Which, you know, he ignored. Indeed, his first films are from 1917, immediately after being discharged from the army. Many of his early films are lost, but he is one of the few people of the silent era to have two instantly iconic roles, albeit one of which is because the look of his character inspired the look of the Joker. Veidt was involved in German Expressionist film, and he starred in both The Man Who Laughed and The Cabinet of Dr. Caligari. This alone made him suspect when the Nazis came to power, and then he married a Jewish woman and listed his race—falsely—as Jewish on official paperwork.
Veidt and his third wife, Ilona Prager, fled to England like so many of his countrymen who had the opportunity. And, yes, Vedit ended up in Hollywood, playing a Nazi or two. But the pair gave enormous amounts of money toward helping those devastated by the Blitz, and they personally took in one of the children evacuated from the UK to the US, and there was that contract. Veidt was even briefly imprisoned by the regime when he had to return to Germany at one point and barely escaped with his life, and he helped smuggle his in-laws into Switzerland. This is not the act of a man who deserves to be remembered as a Nazi.
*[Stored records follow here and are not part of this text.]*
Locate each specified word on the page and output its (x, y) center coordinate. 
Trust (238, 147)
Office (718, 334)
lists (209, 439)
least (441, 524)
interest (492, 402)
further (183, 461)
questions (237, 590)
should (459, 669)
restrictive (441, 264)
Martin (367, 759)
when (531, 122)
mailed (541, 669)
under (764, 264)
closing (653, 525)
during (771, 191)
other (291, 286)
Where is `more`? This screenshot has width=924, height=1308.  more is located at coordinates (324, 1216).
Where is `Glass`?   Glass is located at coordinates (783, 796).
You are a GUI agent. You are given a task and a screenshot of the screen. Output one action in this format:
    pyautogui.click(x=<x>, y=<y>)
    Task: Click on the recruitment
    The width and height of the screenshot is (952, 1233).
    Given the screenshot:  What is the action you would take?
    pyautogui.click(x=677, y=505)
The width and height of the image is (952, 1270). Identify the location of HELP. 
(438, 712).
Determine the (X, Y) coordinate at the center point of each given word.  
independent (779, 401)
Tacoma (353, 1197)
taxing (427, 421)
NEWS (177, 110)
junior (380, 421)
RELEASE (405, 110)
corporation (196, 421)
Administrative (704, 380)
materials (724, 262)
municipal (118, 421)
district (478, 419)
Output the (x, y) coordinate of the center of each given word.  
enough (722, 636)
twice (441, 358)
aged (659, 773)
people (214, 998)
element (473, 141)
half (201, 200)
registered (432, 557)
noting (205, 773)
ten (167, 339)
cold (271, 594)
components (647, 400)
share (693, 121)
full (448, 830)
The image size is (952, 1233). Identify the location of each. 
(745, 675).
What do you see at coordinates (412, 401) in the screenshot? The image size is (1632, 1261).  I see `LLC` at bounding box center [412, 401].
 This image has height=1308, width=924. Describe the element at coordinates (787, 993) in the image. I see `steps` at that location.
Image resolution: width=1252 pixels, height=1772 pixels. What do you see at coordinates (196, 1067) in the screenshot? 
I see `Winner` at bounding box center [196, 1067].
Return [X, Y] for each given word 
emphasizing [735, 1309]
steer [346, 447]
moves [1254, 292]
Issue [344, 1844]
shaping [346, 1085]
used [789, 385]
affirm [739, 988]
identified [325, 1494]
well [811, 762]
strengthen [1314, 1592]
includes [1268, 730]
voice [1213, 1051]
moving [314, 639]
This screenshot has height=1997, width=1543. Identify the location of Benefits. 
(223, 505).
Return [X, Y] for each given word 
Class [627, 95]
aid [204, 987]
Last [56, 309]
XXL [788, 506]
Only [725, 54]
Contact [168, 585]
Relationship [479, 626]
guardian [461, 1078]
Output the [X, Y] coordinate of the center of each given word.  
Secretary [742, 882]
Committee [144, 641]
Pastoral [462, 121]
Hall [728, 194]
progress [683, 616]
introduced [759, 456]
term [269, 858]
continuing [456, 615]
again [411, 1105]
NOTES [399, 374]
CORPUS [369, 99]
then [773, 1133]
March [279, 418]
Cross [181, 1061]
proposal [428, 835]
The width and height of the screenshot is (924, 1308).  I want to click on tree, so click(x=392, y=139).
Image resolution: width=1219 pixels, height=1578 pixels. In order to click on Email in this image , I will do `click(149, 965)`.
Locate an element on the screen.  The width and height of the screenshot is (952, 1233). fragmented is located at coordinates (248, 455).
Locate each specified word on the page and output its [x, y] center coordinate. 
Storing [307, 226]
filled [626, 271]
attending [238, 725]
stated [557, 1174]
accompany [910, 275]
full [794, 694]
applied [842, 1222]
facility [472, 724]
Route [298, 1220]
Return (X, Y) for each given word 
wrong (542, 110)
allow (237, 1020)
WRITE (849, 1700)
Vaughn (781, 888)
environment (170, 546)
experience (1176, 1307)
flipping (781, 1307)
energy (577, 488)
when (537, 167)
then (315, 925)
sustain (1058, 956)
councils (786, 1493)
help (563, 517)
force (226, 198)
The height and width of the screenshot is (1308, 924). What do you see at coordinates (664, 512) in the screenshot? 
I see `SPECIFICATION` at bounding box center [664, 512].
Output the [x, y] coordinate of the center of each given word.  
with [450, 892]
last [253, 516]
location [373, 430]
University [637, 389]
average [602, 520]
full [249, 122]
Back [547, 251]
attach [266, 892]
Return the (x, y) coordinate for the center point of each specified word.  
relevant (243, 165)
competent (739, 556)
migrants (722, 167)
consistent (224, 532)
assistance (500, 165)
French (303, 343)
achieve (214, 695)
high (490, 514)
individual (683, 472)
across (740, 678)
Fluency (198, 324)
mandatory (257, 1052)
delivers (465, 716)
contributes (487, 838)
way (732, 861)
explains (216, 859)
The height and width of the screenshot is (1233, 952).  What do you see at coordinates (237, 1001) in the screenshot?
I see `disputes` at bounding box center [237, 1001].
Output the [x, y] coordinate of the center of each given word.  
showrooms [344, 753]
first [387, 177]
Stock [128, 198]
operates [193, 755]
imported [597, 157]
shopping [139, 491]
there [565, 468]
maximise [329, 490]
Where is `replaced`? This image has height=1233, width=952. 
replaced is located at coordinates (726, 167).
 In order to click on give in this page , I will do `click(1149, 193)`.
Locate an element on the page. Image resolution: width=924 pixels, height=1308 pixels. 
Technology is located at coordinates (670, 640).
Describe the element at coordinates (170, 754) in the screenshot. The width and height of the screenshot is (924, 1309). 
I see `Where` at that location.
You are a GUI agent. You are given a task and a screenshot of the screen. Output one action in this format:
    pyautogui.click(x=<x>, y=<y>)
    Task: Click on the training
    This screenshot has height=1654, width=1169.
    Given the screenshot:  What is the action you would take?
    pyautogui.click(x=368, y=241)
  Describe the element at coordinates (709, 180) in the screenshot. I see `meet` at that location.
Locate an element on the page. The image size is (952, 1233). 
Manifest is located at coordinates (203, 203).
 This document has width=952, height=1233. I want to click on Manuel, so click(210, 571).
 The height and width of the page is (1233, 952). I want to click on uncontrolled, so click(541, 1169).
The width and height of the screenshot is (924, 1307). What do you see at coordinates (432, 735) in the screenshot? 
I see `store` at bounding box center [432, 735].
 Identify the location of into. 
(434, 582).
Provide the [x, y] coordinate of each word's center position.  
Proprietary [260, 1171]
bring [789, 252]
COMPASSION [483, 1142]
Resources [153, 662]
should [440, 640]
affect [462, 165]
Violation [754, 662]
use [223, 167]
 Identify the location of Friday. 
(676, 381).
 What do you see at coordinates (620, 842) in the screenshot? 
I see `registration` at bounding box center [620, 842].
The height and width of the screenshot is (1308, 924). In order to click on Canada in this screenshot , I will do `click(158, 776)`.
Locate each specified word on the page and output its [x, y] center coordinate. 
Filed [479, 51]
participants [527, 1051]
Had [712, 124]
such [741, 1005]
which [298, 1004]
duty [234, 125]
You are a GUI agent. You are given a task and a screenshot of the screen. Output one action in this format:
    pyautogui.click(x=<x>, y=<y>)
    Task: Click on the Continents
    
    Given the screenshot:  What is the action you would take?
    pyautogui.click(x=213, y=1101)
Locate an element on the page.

His fidelity to Prager is also worth noting. Bisexuals get a lot of grief from people who assume they’re incapable of monogamy, because obviously they’d leave a man for a woman and a woman for a man. When he was single, Veidt apparently flirted with anything that was there for the flirting. And, true, he was married three times. But the evidence appears to be that, while he was married, he was faithful, and there seem to be no stories of his cheating on his wives. His first wife claimed she’d divorced him because he wore her new Paris dress—before she was able to.